Jedna z interpretacji głosi, że kontynenty unoszą się na ziemskiej magmie. Jeśli usuniemy ciężar (lód) z powierzchni, poprawimy flotację kontynentu, który podnosi się powoli przez x lat. Dno oceanu z dala od wybrzeża nie powinno się zbytnio poruszać.

opublikowane: 11/01/15, 20:36
przez RV-P
Flytox napisał:Dno oceanu z dala od wybrzeża nie powinno się zbytnio poruszać.

— To jak podnośnik hydrauliczny: trzeba pompować wiele razy, żeby podnieść główny tłok o kilka cm! W rezultacie kanadyjskie plaże, które podniosły się o kilkaset metrów, obniżyły dno oceanu zaledwie o kilka centymetrów i więcej; ale na ogromnej powierzchni!
— Podobnie podniesienie się poziomu Grenlandii wpłynęłoby na poziom dna oceanu tylko o kilka milimetrów, ale na całą zatopioną część oceanów, podczas gdy mogłoby się podnieść o ponad 3000 metrów, na poziomie najwyższego lodowca!
— Niewygodne pytanie: czy IPCC pomyślało o tym? to zrobić...
— Co więcej, skoro wszyscy składamy się z… hydratów WĘGLA, sam fakt, że oddychamy, wprowadza również CO2 do atmosfery!!! Nie licząc zwierząt... Ale 7 miliardów ludzi, którzy oddychają, to musi być dużo ton CO2!

opublikowane: 14/01/15, 18:21
przez Ahmed
Kwestia ruchów pionowych skorupy ziemskiej jest z pewnością złożona i nie da się jej rozstrzygnąć bez dokładnych badań (są też ruchy poziome).

Jeśli chodzi o CO2 wynikające z oddychania ludzi i zwierząt, każdy wzrost jest skorelowany z proporcjonalną masą roślin, więc zjawisko to powinno być ściśle neutralne na tym właśnie poziomie.
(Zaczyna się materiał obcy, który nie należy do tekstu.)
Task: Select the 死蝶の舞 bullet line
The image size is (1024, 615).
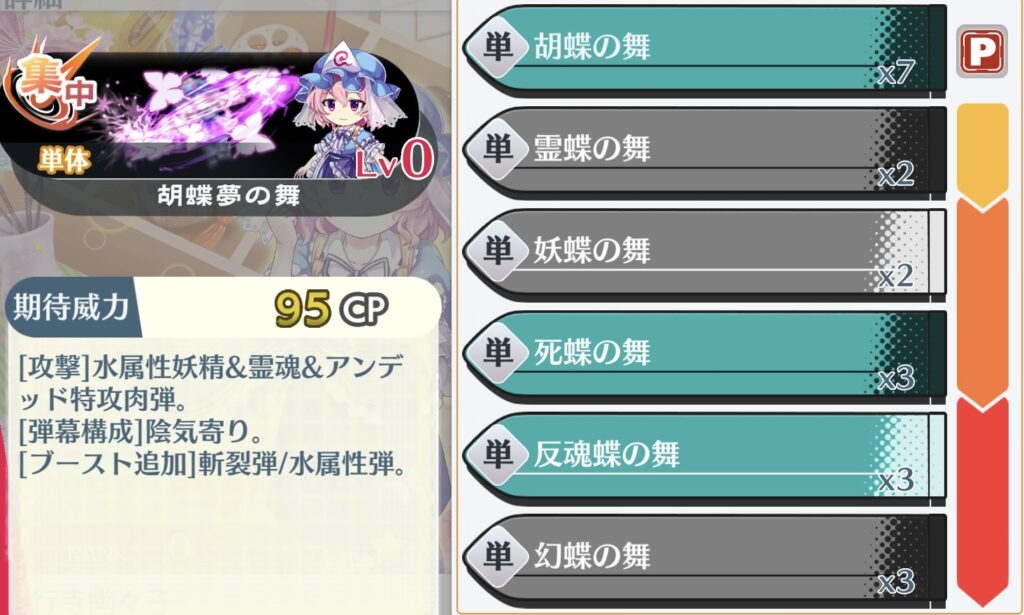Action: pos(705,355)
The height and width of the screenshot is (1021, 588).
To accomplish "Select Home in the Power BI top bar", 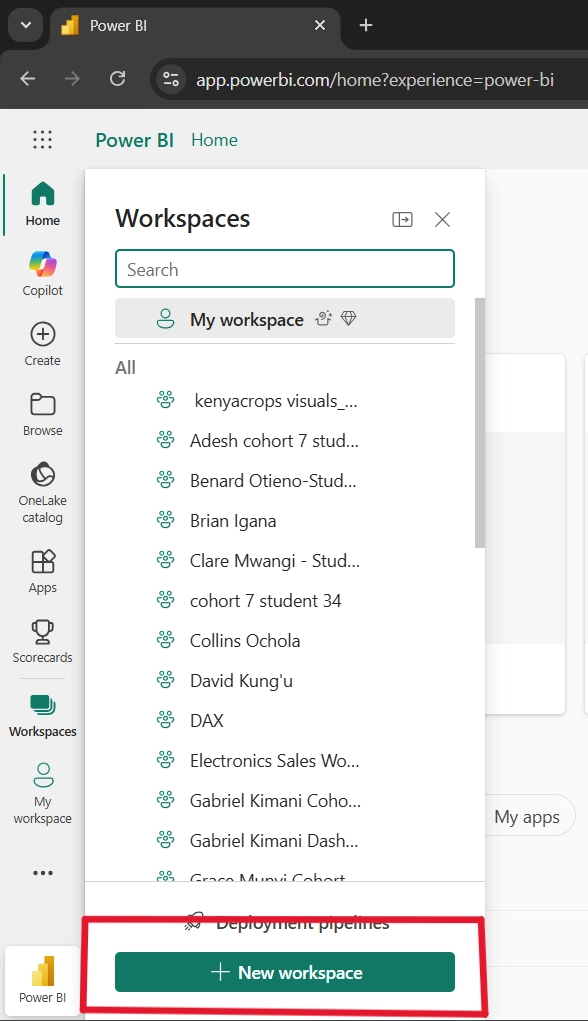I will coord(214,140).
opublikowane: 14/01/15, 18:41
przez Sen-no-sen
RV-P napisał:— Podobnie podniesienie się poziomu Grenlandii wpłynęłoby tylko na poziom dna oceanów o kilka milimetrów, ale na całą zatopioną część oceanów, kiedy mógł wznieść się na ponad 3000 metrów, na poziomie najwyższego lodowca !


Możesz rozwinąć proszę?

Co więcej, ponieważ wszyscy składamy się z... hydratów WĘGLA, prosty fakt, że oddychamy, wprowadza również CO2 do atmosfery!!! Nie licząc zwierząt... Ale 7 miliardów ludzi, którzy oddychają, to musi być dużo ton CO2!
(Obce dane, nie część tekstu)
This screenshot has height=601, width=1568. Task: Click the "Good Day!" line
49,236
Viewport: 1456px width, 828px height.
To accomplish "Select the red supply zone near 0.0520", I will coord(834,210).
Wytwarzanie biologicznego CO2 przez człowieka jest nieszkodliwe, ponieważ jest on całkowicie ponownie wchłaniany przez roślinność i oceany.
Co więcej, biorąc pod uwagę liczbę gatunków zniszczonych przez ludzi, ta biologiczna produkcja zastępuje jedynie to, co w innym przypadku zostałoby wyemitowane przez inne formy życia.
Wielkim problemem nie jest produkcja ludzkiego biologicznego CO2, ale nasza działalność przemysłowa, rolnicza lub intensywna rolnictwo.
W ciągu zaledwie 100 lat radykalnie zmniejszyliśmy zdolność biotopów do pochłaniania CO2, emitując przy tym gigantyczne ilości gazów cieplarnianych.

opublikowane: 14/01/15, 19:04
przez moinsdewatt
Ahmed napisał:Kwestia ruchów pionowych skorupy ziemskiej jest z pewnością złożona i nie da się jej rozstrzygnąć bez dokładnych badań (są też ruchy poziome).


Wstrząs Skandynawii po stopieniu lodowców, które skompresowały ją 10 000 lat temu, nadal trwa.
Jest dobrze przestudiowany. W sieci jest mnóstwo linków do niego.

a 10 000 lat później Skandynawia nadal się rozwija.